[Tasks to complete]
1. Answer these from the Q-Hub interview excerpt:
(a) In what year did FNZ Q-Hub begin delivering client platforms, and how many has it delivered or been contracted for?
(b) How many of those platforms went to insurance companies in Europe?
(c) Who provides the operational risk cover on all of the firm's platforms?
2. According to the Q-Hub interview excerpt, why does Cegarra count the firm's operational risk cover as one of the things that make it a reliable partner?

[Page excerpt]
╭──
In the second part of an interview, Walter Cegarra chief executive of Q-Hub, a structured investments platform focused on long term savings QIS/AMCs, and leverage finance, part of FNZ, talks about the platform’s track record and recent case studies.

Cegarra points at three key aspects on the FNZ Q-Hub’s structured investment side that make the firm a reliable partner.

“We have a unique ‘real life’ track record of delivering structured products platforms,” he says.

Since 2015, FNZ Q-Hub has delivered and been contracted for nine client platforms, initially in continental Europe and more recently expanding to South Africa, Latin America and Asia – five of those platforms were delivered to insurance companies in Europe.

The last 18 months were the best in our history in terms of new mandates won with our clients

The second differentiator is the operational risk cover the firm offers in all its platforms which is provided by FNZ Group, “a large, established, highly regulated financial institution – not a smaller start-up”.

Cegarra (below right) also highlights the firm’s ability to offer its Q-Hub services either as a standalone, to clients with existing administration and execution systems and processes in place, or as part of a broader platform offering leveraging on other parts of the FNZ Group.
╰──
[Supplied material]
╭──
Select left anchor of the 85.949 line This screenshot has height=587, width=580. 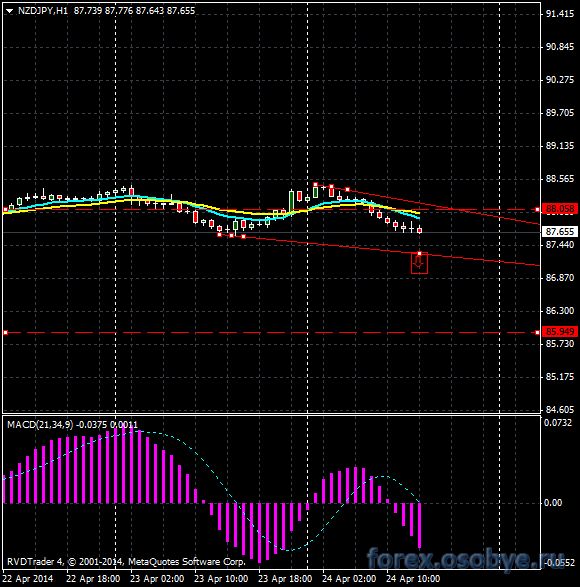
╰──
[Expected responses]
1.
(a) 2015; nine client platforms.
(b) Five.
(c) FNZ Group.

2. The cover on all of its platforms comes from FNZ Group. Cegarra calls FNZ Group "a large, established, highly regulated financial institution – not a smaller start-up."